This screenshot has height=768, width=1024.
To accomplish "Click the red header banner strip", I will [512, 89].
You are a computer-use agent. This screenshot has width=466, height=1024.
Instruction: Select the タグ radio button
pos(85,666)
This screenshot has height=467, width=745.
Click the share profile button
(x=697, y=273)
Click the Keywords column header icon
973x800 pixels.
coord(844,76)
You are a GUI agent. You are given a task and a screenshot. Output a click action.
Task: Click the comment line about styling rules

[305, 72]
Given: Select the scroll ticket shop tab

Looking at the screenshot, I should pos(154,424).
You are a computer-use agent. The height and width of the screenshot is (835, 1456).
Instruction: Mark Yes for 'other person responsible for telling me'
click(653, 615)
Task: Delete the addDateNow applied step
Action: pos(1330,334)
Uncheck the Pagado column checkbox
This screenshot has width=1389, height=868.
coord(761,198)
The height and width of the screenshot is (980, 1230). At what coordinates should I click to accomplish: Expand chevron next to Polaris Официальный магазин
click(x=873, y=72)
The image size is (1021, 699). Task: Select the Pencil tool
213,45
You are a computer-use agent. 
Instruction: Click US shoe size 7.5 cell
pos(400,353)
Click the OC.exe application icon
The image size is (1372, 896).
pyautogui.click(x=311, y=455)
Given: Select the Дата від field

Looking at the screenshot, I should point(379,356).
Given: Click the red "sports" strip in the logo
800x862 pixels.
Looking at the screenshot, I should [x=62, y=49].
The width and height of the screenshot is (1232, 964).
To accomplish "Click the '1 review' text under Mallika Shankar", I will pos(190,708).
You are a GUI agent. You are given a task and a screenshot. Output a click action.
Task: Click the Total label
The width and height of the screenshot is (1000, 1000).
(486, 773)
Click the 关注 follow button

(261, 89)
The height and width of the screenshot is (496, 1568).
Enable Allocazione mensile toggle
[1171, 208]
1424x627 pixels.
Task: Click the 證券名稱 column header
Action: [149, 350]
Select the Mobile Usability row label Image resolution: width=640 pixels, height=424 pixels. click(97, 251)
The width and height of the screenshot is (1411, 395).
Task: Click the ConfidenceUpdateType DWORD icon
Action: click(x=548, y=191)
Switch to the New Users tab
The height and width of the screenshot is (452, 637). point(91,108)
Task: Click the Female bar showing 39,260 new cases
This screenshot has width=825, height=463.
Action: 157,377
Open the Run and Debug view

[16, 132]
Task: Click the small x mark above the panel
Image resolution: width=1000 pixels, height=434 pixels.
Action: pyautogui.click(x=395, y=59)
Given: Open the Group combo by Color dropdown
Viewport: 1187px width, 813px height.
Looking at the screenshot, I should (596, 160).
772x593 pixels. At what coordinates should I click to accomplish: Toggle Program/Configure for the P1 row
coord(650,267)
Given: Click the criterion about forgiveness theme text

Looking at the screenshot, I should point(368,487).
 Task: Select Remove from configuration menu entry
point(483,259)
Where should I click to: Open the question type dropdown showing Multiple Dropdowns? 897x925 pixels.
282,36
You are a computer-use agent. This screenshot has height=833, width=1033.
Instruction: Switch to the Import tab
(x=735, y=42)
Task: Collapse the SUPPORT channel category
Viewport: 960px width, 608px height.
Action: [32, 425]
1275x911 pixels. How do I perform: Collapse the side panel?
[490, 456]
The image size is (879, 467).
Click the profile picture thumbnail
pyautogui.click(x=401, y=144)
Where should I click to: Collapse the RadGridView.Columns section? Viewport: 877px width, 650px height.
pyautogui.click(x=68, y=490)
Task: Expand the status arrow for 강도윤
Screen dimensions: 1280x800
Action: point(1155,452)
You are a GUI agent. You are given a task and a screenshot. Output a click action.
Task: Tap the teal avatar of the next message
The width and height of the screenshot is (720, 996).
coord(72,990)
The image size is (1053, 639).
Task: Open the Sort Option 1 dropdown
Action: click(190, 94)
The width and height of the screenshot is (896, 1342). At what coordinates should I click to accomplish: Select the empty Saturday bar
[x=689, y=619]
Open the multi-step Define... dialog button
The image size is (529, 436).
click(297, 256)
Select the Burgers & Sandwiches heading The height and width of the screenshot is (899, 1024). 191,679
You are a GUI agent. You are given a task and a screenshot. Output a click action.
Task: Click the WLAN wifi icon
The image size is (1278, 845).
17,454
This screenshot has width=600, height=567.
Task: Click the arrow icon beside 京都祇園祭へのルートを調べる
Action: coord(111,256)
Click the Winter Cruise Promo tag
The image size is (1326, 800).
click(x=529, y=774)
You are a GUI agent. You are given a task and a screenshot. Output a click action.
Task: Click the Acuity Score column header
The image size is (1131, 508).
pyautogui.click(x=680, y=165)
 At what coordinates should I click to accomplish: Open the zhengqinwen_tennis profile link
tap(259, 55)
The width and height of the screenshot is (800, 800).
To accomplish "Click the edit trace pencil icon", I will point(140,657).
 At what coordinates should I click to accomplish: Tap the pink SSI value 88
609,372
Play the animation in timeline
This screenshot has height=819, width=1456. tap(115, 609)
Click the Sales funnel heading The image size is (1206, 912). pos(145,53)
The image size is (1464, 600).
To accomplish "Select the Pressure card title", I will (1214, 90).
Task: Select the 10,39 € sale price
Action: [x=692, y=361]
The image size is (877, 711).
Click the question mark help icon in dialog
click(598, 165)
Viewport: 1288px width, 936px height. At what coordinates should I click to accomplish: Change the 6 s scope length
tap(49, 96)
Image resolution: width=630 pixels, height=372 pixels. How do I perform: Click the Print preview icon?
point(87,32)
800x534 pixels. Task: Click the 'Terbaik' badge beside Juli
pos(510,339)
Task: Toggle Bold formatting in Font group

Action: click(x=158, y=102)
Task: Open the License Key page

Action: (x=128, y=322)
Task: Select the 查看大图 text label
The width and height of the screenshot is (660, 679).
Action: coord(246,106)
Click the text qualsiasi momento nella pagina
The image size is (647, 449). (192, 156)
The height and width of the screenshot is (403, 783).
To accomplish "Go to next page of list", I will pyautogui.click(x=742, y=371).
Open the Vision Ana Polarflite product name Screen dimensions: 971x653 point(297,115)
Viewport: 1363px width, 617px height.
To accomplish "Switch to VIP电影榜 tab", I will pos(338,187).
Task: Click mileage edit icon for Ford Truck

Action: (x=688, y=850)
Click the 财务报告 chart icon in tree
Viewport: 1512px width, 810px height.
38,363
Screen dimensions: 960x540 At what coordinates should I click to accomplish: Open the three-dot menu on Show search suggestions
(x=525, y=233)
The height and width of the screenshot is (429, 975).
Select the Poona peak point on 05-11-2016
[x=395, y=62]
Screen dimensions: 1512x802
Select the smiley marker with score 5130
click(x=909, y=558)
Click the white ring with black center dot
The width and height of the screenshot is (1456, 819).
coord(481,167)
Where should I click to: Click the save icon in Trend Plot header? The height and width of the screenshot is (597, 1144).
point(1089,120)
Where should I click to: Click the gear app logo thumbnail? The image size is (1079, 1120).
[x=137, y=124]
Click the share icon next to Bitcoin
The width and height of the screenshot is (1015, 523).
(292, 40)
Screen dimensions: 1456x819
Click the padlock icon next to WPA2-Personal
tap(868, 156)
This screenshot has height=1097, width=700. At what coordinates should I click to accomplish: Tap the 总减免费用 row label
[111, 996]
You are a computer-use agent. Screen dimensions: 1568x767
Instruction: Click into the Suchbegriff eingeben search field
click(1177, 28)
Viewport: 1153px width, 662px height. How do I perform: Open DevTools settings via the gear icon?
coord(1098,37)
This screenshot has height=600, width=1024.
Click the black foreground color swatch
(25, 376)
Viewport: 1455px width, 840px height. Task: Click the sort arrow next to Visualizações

--- --- ---

The task. What's wanted is a faithful copy of each entry above.

Expected answer.
This screenshot has height=768, width=1024.
To accomplish "Click the red header banner strip", I will [512, 89].
You are a computer-use agent. This screenshot has width=466, height=1024.
Instruction: Select the タグ radio button
pos(85,666)
This screenshot has height=467, width=745.
Click the share profile button
(x=697, y=273)
Click the Keywords column header icon
973x800 pixels.
coord(844,76)
You are a GUI agent. You are given a task and a screenshot. Output a click action.
Task: Click the comment line about styling rules

[305, 72]
Given: Select the scroll ticket shop tab

Looking at the screenshot, I should pos(154,424).
You are a computer-use agent. The height and width of the screenshot is (835, 1456).
Instruction: Mark Yes for 'other person responsible for telling me'
click(653, 615)
Task: Delete the addDateNow applied step
Action: pos(1330,334)
Uncheck the Pagado column checkbox
This screenshot has width=1389, height=868.
coord(761,198)
The height and width of the screenshot is (980, 1230). At what coordinates should I click to accomplish: Expand chevron next to Polaris Официальный магазин
click(x=873, y=72)
The image size is (1021, 699). Task: Select the Pencil tool
213,45
You are a computer-use agent. 
Instruction: Click US shoe size 7.5 cell
pos(400,353)
Click the OC.exe application icon
The image size is (1372, 896).
pyautogui.click(x=311, y=455)
Given: Select the Дата від field

Looking at the screenshot, I should point(379,356).
Given: Click the red "sports" strip in the logo
800x862 pixels.
Looking at the screenshot, I should [x=62, y=49].
The width and height of the screenshot is (1232, 964).
To accomplish "Click the '1 review' text under Mallika Shankar", I will pos(190,708).
You are a GUI agent. You are given a task and a screenshot. Output a click action.
Task: Click the Total label
The width and height of the screenshot is (1000, 1000).
(486, 773)
Click the 关注 follow button

(261, 89)
The height and width of the screenshot is (496, 1568).
Enable Allocazione mensile toggle
[1171, 208]
1424x627 pixels.
Task: Click the 證券名稱 column header
Action: [149, 350]
Select the Mobile Usability row label Image resolution: width=640 pixels, height=424 pixels. click(97, 251)
The width and height of the screenshot is (1411, 395).
Task: Click the ConfidenceUpdateType DWORD icon
Action: click(x=548, y=191)
Switch to the New Users tab
The height and width of the screenshot is (452, 637). point(91,108)
Task: Click the Female bar showing 39,260 new cases
This screenshot has width=825, height=463.
Action: 157,377
Open the Run and Debug view

[16, 132]
Task: Click the small x mark above the panel
Image resolution: width=1000 pixels, height=434 pixels.
Action: pyautogui.click(x=395, y=59)
Given: Open the Group combo by Color dropdown
Viewport: 1187px width, 813px height.
Looking at the screenshot, I should (596, 160).
772x593 pixels. At what coordinates should I click to accomplish: Toggle Program/Configure for the P1 row
coord(650,267)
Given: Click the criterion about forgiveness theme text

Looking at the screenshot, I should point(368,487).
 Task: Select Remove from configuration menu entry
point(483,259)
Where should I click to: Open the question type dropdown showing Multiple Dropdowns? 897x925 pixels.
282,36
You are a computer-use agent. This screenshot has height=833, width=1033.
Instruction: Switch to the Import tab
(x=735, y=42)
Task: Collapse the SUPPORT channel category
Viewport: 960px width, 608px height.
Action: [32, 425]
1275x911 pixels. How do I perform: Collapse the side panel?
[490, 456]
The image size is (879, 467).
Click the profile picture thumbnail
pyautogui.click(x=401, y=144)
Where should I click to: Collapse the RadGridView.Columns section? Viewport: 877px width, 650px height.
pyautogui.click(x=68, y=490)
Task: Expand the status arrow for 강도윤
Screen dimensions: 1280x800
Action: point(1155,452)
You are a GUI agent. You are given a task and a screenshot. Output a click action.
Task: Tap the teal avatar of the next message
The width and height of the screenshot is (720, 996).
coord(72,990)
The image size is (1053, 639).
Task: Open the Sort Option 1 dropdown
Action: click(190, 94)
The width and height of the screenshot is (896, 1342). At what coordinates should I click to accomplish: Select the empty Saturday bar
[x=689, y=619]
Open the multi-step Define... dialog button
The image size is (529, 436).
click(297, 256)
Select the Burgers & Sandwiches heading The height and width of the screenshot is (899, 1024). 191,679
You are a GUI agent. You are given a task and a screenshot. Output a click action.
Task: Click the WLAN wifi icon
The image size is (1278, 845).
17,454
This screenshot has width=600, height=567.
Task: Click the arrow icon beside 京都祇園祭へのルートを調べる
Action: coord(111,256)
Click the Winter Cruise Promo tag
The image size is (1326, 800).
click(x=529, y=774)
You are a GUI agent. You are given a task and a screenshot. Output a click action.
Task: Click the Acuity Score column header
The image size is (1131, 508).
pyautogui.click(x=680, y=165)
 At what coordinates should I click to accomplish: Open the zhengqinwen_tennis profile link
tap(259, 55)
The width and height of the screenshot is (800, 800).
To accomplish "Click the edit trace pencil icon", I will point(140,657).
 At what coordinates should I click to accomplish: Tap the pink SSI value 88
609,372
Play the animation in timeline
This screenshot has height=819, width=1456. tap(115, 609)
Click the Sales funnel heading The image size is (1206, 912). pos(145,53)
The image size is (1464, 600).
To accomplish "Select the Pressure card title", I will (1214, 90).
Task: Select the 10,39 € sale price
Action: [x=692, y=361]
The image size is (877, 711).
Click the question mark help icon in dialog
click(598, 165)
Viewport: 1288px width, 936px height. At what coordinates should I click to accomplish: Change the 6 s scope length
tap(49, 96)
Image resolution: width=630 pixels, height=372 pixels. How do I perform: Click the Print preview icon?
point(87,32)
800x534 pixels. Task: Click the 'Terbaik' badge beside Juli
pos(510,339)
Task: Toggle Bold formatting in Font group

Action: click(x=158, y=102)
Task: Open the License Key page

Action: (x=128, y=322)
Task: Select the 查看大图 text label
The width and height of the screenshot is (660, 679).
Action: coord(246,106)
Click the text qualsiasi momento nella pagina
The image size is (647, 449). (192, 156)
The height and width of the screenshot is (403, 783).
To accomplish "Go to next page of list", I will pyautogui.click(x=742, y=371).
Open the Vision Ana Polarflite product name Screen dimensions: 971x653 point(297,115)
Viewport: 1363px width, 617px height.
To accomplish "Switch to VIP电影榜 tab", I will pos(338,187).
Task: Click mileage edit icon for Ford Truck

Action: (x=688, y=850)
Click the 财务报告 chart icon in tree
Viewport: 1512px width, 810px height.
38,363
Screen dimensions: 960x540 At what coordinates should I click to accomplish: Open the three-dot menu on Show search suggestions
(x=525, y=233)
The height and width of the screenshot is (429, 975).
Select the Poona peak point on 05-11-2016
[x=395, y=62]
Screen dimensions: 1512x802
Select the smiley marker with score 5130
click(x=909, y=558)
Click the white ring with black center dot
The width and height of the screenshot is (1456, 819).
coord(481,167)
Where should I click to: Click the save icon in Trend Plot header? The height and width of the screenshot is (597, 1144).
point(1089,120)
Where should I click to: Click the gear app logo thumbnail? The image size is (1079, 1120).
[x=137, y=124]
Click the share icon next to Bitcoin
The width and height of the screenshot is (1015, 523).
(292, 40)
Screen dimensions: 1456x819
Click the padlock icon next to WPA2-Personal
tap(868, 156)
This screenshot has height=1097, width=700. At what coordinates should I click to accomplish: Tap the 总减免费用 row label
[111, 996]
You are a computer-use agent. Screen dimensions: 1568x767
Instruction: Click into the Suchbegriff eingeben search field
click(1177, 28)
Viewport: 1153px width, 662px height. How do I perform: Open DevTools settings via the gear icon?
coord(1098,37)
This screenshot has height=600, width=1024.
Click the black foreground color swatch
(25, 376)
Viewport: 1455px width, 840px height. Task: Click the sort arrow next to Visualizações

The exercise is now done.